━━ Given information

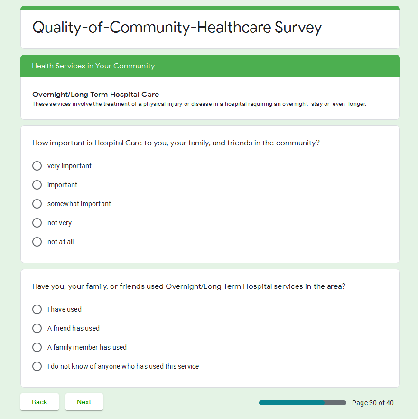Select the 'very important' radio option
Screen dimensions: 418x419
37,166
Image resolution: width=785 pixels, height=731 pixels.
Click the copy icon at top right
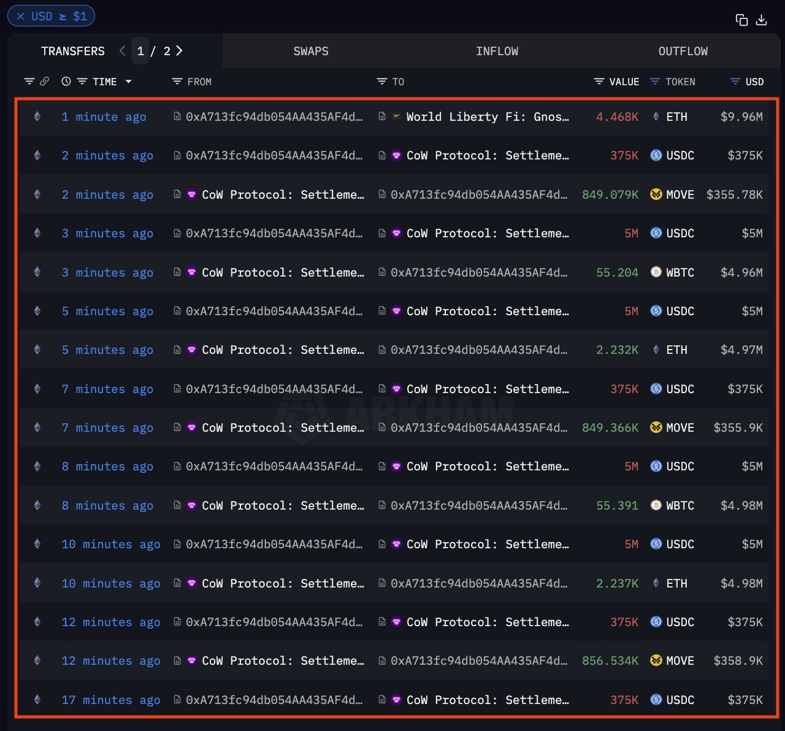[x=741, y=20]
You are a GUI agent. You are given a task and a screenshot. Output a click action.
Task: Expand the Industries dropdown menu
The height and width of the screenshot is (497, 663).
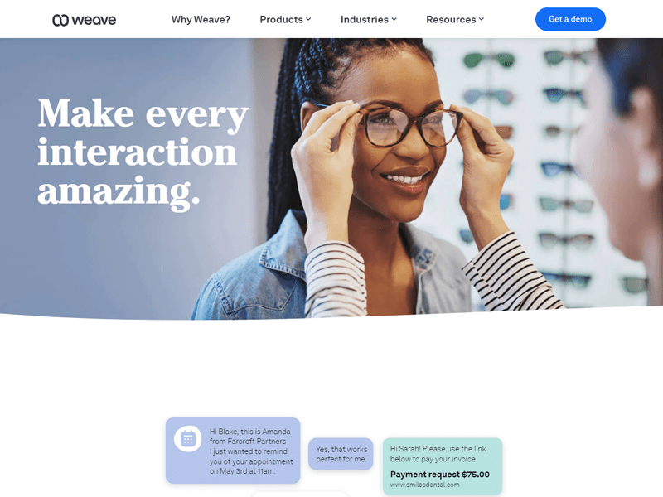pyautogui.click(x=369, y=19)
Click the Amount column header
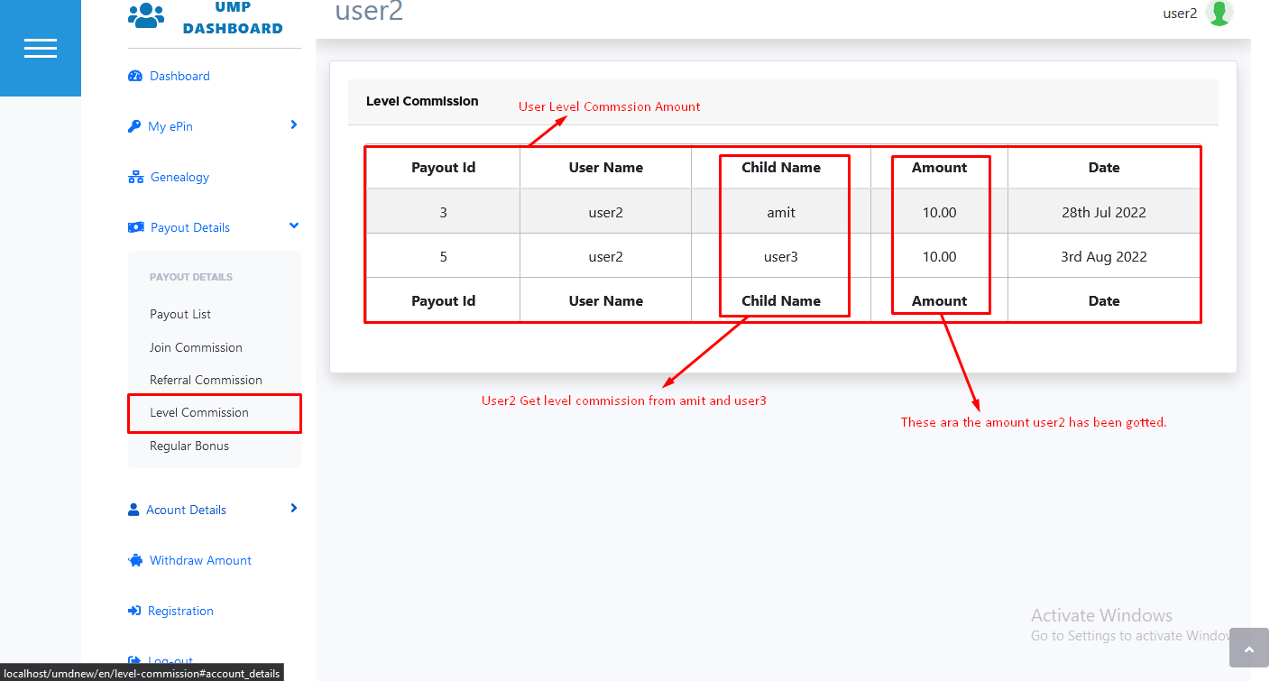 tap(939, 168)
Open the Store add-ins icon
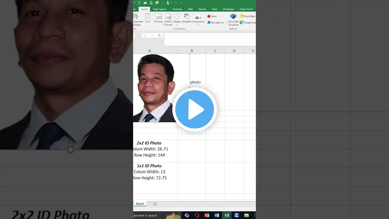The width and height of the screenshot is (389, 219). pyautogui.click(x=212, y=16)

━━━━

* _Problem description_
Please retype the lines from the one that contains "Click the Amount column header" through the final line of the data, both included, without any pictures.

* _Response to the task_
Click the Amount column header
 tap(939, 168)
Open the Store add-ins icon
The width and height of the screenshot is (389, 219). pyautogui.click(x=212, y=16)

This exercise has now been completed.